Em contraponto, a destruição de Pompeia pela erupção do Vesúvio foi descrita e documentada por Plínio, o jovem; e por isso é que hoje sabemos, com algum detalhe, o que se passou, naquela ocasião, na região de Pompeia. Isto para dizer que quando os acontecimentos históricos não são relatados por escrito, acontece uma de duas coisas: ou esses acontecimentos se transformam em mitos, por via da transmissão oral intergeracional, ou ficam pura e simplesmente esquecidos para a História. Por exemplo, o que se passou em Yonaguni foi totalmente esquecido pela cultura japonesa, a ponto de os próprios japoneses estarem hoje intrigados pela existência dessas ruínas submersas.

Já lá vão alguns anos, vinha no carro e ouvi, na TSF, uma mulher do CDS/PP — não tenho a certeza se foi Assunção Cristas, mas penso que terá sido Teresa Caeiro — dizer que “hoje já não existe uma separação distinta entre a direita e a esquerda”; ou, talvez, dizer que “a direita e a esquerda já não se distinguem”. Nunca mais me esqueci da ideia dessa frase vinda de alguém do CDS/PP. E talvez por isso é que se explica a existência de “submarinos” no CDS/PP de Paulo Portas; e talvez por isso é que a saudosa Maria José Nogueira Pinto foi “convidada” a sair do CDS/PP de Paulo Portas.
Essa frase [de Teresa Caeiro?] insere-se na ideia absurda do fim das ideologias, ou do Fim da História, segundo Francis Fukuyama que secundou Karl Marx.

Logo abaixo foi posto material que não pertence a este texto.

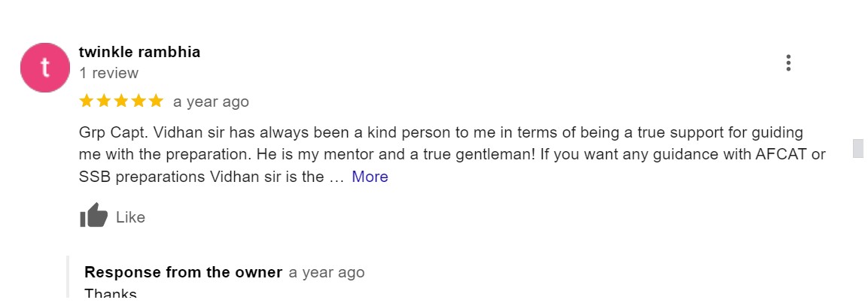
Task: Click the 'Response from the owner' heading
Action: (x=183, y=272)
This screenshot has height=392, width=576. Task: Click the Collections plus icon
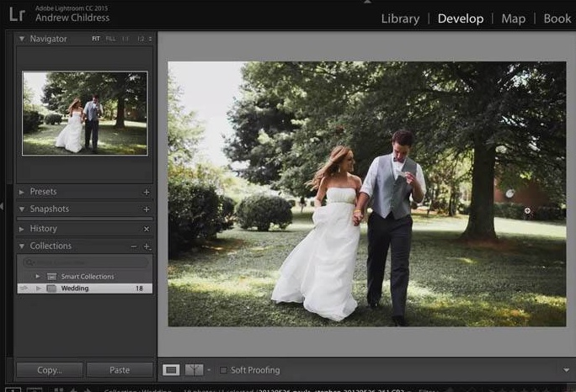(x=147, y=246)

Porém, a diferença entre a direita e a esquerda não está nas ideologias propriamente ditas, mas também na forma de estar no mundo e de ver a História. Há indivíduos que se dizem de direita — e até militam no CDS/PP — e que são intrinsecamente de esquerda; e há outros que, ou votam circunstancialmente à esquerda, ou não têm militância partidária, mas são intrinsecamente de direita.
O homem de direita é paradoxal, no sentido em que concilia a necessidade da ordem na sociedade, por um lado, com a liberdade, por outro lado — por intermédio das noções de transmissão cultural ou de herança histórica, seja pela transmissão cultural documentada e inscrita na cultura e relativa a uma fidelidade histórica, seja pela herança mitológica. O homem de direita revê-se nos relatos de Plínio, o jovem, acerca de Pompeia, que o fazem compreender a História e, sobretudo, mantê-la viva.

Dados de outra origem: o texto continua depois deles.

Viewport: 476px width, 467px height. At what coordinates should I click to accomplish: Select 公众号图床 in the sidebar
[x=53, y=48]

O homem de esquerda é dogmático e fiel ao seu tropismo revolucionário que pretende abolir e fazer esquecer o passado — mas esse esquecimento do passado não tem a intenção de libertar o Homem, mas antes deve servir para "construir o Homem Novo", des-racionalizado e presentista. O homem de esquerda revê-se no esquecimento de Yonaguni que tende a transformar o passado num enigma.